>> BEGIN Available data

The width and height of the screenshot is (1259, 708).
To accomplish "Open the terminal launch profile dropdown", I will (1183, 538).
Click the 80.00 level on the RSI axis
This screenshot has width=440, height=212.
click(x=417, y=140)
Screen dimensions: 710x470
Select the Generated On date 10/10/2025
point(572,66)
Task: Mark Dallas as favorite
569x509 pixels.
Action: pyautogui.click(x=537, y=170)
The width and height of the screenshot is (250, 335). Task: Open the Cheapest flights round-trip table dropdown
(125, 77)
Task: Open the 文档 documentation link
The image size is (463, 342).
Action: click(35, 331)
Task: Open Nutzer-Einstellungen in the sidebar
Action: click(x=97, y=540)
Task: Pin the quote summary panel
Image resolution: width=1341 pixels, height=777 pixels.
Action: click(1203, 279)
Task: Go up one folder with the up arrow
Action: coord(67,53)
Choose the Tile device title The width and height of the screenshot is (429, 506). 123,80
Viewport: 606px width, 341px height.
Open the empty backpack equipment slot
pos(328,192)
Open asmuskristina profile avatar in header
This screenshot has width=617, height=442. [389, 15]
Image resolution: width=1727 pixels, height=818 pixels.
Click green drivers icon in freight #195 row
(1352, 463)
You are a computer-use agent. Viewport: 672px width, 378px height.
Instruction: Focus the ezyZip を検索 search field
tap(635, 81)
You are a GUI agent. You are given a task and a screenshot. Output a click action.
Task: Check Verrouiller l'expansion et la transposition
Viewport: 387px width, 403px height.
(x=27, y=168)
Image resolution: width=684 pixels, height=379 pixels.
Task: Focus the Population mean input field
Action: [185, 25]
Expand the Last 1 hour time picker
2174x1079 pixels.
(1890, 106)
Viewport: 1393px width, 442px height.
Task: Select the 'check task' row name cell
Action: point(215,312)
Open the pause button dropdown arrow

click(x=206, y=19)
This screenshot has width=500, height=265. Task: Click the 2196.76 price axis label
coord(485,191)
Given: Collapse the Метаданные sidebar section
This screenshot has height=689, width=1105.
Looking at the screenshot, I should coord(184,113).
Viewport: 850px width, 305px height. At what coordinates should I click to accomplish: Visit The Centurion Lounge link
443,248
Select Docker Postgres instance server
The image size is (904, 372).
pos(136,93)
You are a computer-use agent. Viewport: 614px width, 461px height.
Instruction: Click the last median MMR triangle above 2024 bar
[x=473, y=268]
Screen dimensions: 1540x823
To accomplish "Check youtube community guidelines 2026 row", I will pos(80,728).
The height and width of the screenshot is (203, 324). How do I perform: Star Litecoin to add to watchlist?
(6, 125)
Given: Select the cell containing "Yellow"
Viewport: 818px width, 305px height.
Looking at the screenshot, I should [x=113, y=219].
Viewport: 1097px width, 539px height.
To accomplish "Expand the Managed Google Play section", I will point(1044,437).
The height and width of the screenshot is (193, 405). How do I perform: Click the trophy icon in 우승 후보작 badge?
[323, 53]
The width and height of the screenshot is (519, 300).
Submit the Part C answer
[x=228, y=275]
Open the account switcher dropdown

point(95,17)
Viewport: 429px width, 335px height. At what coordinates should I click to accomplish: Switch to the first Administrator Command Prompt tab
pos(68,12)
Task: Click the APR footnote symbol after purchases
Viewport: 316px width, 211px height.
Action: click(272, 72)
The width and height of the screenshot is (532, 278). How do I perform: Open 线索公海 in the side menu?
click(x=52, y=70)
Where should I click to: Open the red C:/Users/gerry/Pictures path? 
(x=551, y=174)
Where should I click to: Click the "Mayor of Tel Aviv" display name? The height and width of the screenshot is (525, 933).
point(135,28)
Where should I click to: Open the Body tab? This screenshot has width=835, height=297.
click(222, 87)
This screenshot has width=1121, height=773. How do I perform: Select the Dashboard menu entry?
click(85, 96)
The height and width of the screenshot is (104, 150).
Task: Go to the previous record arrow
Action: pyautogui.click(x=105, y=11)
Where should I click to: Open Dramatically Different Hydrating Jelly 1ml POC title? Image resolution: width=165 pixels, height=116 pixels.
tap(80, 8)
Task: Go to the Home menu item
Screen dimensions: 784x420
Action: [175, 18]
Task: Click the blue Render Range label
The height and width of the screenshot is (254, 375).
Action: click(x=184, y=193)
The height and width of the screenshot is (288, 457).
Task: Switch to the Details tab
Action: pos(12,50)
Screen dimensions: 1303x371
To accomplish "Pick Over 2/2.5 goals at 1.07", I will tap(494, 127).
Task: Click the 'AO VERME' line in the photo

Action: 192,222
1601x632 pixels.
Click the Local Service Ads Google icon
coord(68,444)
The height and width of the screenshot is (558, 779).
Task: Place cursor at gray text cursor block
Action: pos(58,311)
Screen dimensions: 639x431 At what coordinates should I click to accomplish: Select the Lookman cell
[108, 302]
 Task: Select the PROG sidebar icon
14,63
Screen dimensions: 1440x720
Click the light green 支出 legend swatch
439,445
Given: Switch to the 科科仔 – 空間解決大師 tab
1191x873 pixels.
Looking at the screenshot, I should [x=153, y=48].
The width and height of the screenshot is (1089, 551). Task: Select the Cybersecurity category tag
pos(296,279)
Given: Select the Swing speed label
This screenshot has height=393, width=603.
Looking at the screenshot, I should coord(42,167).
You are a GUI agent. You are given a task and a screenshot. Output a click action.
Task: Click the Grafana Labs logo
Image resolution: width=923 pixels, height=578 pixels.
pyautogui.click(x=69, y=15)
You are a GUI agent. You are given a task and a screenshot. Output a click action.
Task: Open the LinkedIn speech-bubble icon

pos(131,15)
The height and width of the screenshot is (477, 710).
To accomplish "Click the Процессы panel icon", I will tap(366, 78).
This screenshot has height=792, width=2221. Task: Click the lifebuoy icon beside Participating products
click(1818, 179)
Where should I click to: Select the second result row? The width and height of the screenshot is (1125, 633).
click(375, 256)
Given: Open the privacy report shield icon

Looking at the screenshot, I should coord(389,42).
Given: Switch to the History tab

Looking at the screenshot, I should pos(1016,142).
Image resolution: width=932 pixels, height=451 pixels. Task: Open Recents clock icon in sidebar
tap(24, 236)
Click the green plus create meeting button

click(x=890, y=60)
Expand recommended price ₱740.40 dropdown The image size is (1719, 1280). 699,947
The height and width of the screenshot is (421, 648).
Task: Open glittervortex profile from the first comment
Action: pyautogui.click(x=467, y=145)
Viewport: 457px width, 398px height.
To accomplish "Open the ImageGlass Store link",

>> END Available data

▶ Task directions
Rewrite all of the items above, changing "Screen dimensions" to "Screen size" and keeping everything else the same.

▶ Correct output
The width and height of the screenshot is (1259, 708).
To accomplish "Open the terminal launch profile dropdown", I will (1183, 538).
Click the 80.00 level on the RSI axis
This screenshot has width=440, height=212.
click(x=417, y=140)
Screen size: 710x470
Select the Generated On date 10/10/2025
point(572,66)
Task: Mark Dallas as favorite
569x509 pixels.
Action: pyautogui.click(x=537, y=170)
The width and height of the screenshot is (250, 335). Task: Open the Cheapest flights round-trip table dropdown
(125, 77)
Task: Open the 文档 documentation link
The image size is (463, 342).
Action: click(35, 331)
Task: Open Nutzer-Einstellungen in the sidebar
Action: click(x=97, y=540)
Task: Pin the quote summary panel
Image resolution: width=1341 pixels, height=777 pixels.
Action: click(1203, 279)
Task: Go up one folder with the up arrow
Action: coord(67,53)
Choose the Tile device title The width and height of the screenshot is (429, 506). 123,80
Viewport: 606px width, 341px height.
Open the empty backpack equipment slot
pos(328,192)
Open asmuskristina profile avatar in header
This screenshot has width=617, height=442. [389, 15]
Image resolution: width=1727 pixels, height=818 pixels.
Click green drivers icon in freight #195 row
(1352, 463)
You are a computer-use agent. Viewport: 672px width, 378px height.
Instruction: Focus the ezyZip を検索 search field
tap(635, 81)
You are a GUI agent. You are given a task and a screenshot. Output a click action.
Task: Check Verrouiller l'expansion et la transposition
Viewport: 387px width, 403px height.
(x=27, y=168)
Image resolution: width=684 pixels, height=379 pixels.
Task: Focus the Population mean input field
Action: [185, 25]
Expand the Last 1 hour time picker
2174x1079 pixels.
(1890, 106)
Viewport: 1393px width, 442px height.
Task: Select the 'check task' row name cell
Action: point(215,312)
Open the pause button dropdown arrow

click(x=206, y=19)
This screenshot has width=500, height=265. Task: Click the 2196.76 price axis label
coord(485,191)
Given: Collapse the Метаданные sidebar section
This screenshot has height=689, width=1105.
Looking at the screenshot, I should coord(184,113).
Viewport: 850px width, 305px height. At what coordinates should I click to accomplish: Visit The Centurion Lounge link
443,248
Select Docker Postgres instance server
The image size is (904, 372).
pos(136,93)
You are a computer-use agent. Viewport: 614px width, 461px height.
Instruction: Click the last median MMR triangle above 2024 bar
[x=473, y=268]
Screen size: 1540x823
To accomplish "Check youtube community guidelines 2026 row", I will pos(80,728).
The height and width of the screenshot is (203, 324). How do I perform: Star Litecoin to add to watchlist?
(6, 125)
Given: Select the cell containing "Yellow"
Viewport: 818px width, 305px height.
Looking at the screenshot, I should [x=113, y=219].
Viewport: 1097px width, 539px height.
To accomplish "Expand the Managed Google Play section", I will point(1044,437).
The height and width of the screenshot is (193, 405). How do I perform: Click the trophy icon in 우승 후보작 badge?
[323, 53]
The width and height of the screenshot is (519, 300).
Submit the Part C answer
[x=228, y=275]
Open the account switcher dropdown

point(95,17)
Viewport: 429px width, 335px height. At what coordinates should I click to accomplish: Switch to the first Administrator Command Prompt tab
pos(68,12)
Task: Click the APR footnote symbol after purchases
Viewport: 316px width, 211px height.
Action: click(272, 72)
The width and height of the screenshot is (532, 278). How do I perform: Open 线索公海 in the side menu?
click(x=52, y=70)
Where should I click to: Open the red C:/Users/gerry/Pictures path? 
(x=551, y=174)
Where should I click to: Click the "Mayor of Tel Aviv" display name? The height and width of the screenshot is (525, 933).
point(135,28)
Where should I click to: Open the Body tab? This screenshot has width=835, height=297.
click(222, 87)
This screenshot has width=1121, height=773. How do I perform: Select the Dashboard menu entry?
click(85, 96)
The height and width of the screenshot is (104, 150).
Task: Go to the previous record arrow
Action: pyautogui.click(x=105, y=11)
Where should I click to: Open Dramatically Different Hydrating Jelly 1ml POC title? Image resolution: width=165 pixels, height=116 pixels.
tap(80, 8)
Task: Go to the Home menu item
Screen size: 784x420
Action: [175, 18]
Task: Click the blue Render Range label
The height and width of the screenshot is (254, 375).
Action: click(x=184, y=193)
The height and width of the screenshot is (288, 457).
Task: Switch to the Details tab
Action: pos(12,50)
Screen size: 1303x371
To accomplish "Pick Over 2/2.5 goals at 1.07", I will tap(494, 127).
Task: Click the 'AO VERME' line in the photo

Action: 192,222
1601x632 pixels.
Click the Local Service Ads Google icon
coord(68,444)
The height and width of the screenshot is (558, 779).
Task: Place cursor at gray text cursor block
Action: pos(58,311)
Screen size: 639x431 At what coordinates should I click to accomplish: Select the Lookman cell
[108, 302]
 Task: Select the PROG sidebar icon
14,63
Screen size: 1440x720
Click the light green 支出 legend swatch
439,445
Given: Switch to the 科科仔 – 空間解決大師 tab
1191x873 pixels.
Looking at the screenshot, I should [x=153, y=48].
The width and height of the screenshot is (1089, 551). Task: Select the Cybersecurity category tag
pos(296,279)
Given: Select the Swing speed label
This screenshot has height=393, width=603.
Looking at the screenshot, I should coord(42,167).
You are a GUI agent. You are given a task and a screenshot. Output a click action.
Task: Click the Grafana Labs logo
Image resolution: width=923 pixels, height=578 pixels.
pyautogui.click(x=69, y=15)
You are a GUI agent. You are given a task and a screenshot. Output a click action.
Task: Open the LinkedIn speech-bubble icon

pos(131,15)
The height and width of the screenshot is (477, 710).
To accomplish "Click the Процессы panel icon", I will tap(366, 78).
This screenshot has height=792, width=2221. Task: Click the lifebuoy icon beside Participating products
click(1818, 179)
Where should I click to: Select the second result row? The width and height of the screenshot is (1125, 633).
click(375, 256)
Given: Open the privacy report shield icon

Looking at the screenshot, I should coord(389,42).
Given: Switch to the History tab

Looking at the screenshot, I should pos(1016,142).
Image resolution: width=932 pixels, height=451 pixels. Task: Open Recents clock icon in sidebar
tap(24, 236)
Click the green plus create meeting button

click(x=890, y=60)
Expand recommended price ₱740.40 dropdown The image size is (1719, 1280). 699,947
The height and width of the screenshot is (421, 648).
Task: Open glittervortex profile from the first comment
Action: pyautogui.click(x=467, y=145)
Viewport: 457px width, 398px height.
To accomplish "Open the ImageGlass Store link",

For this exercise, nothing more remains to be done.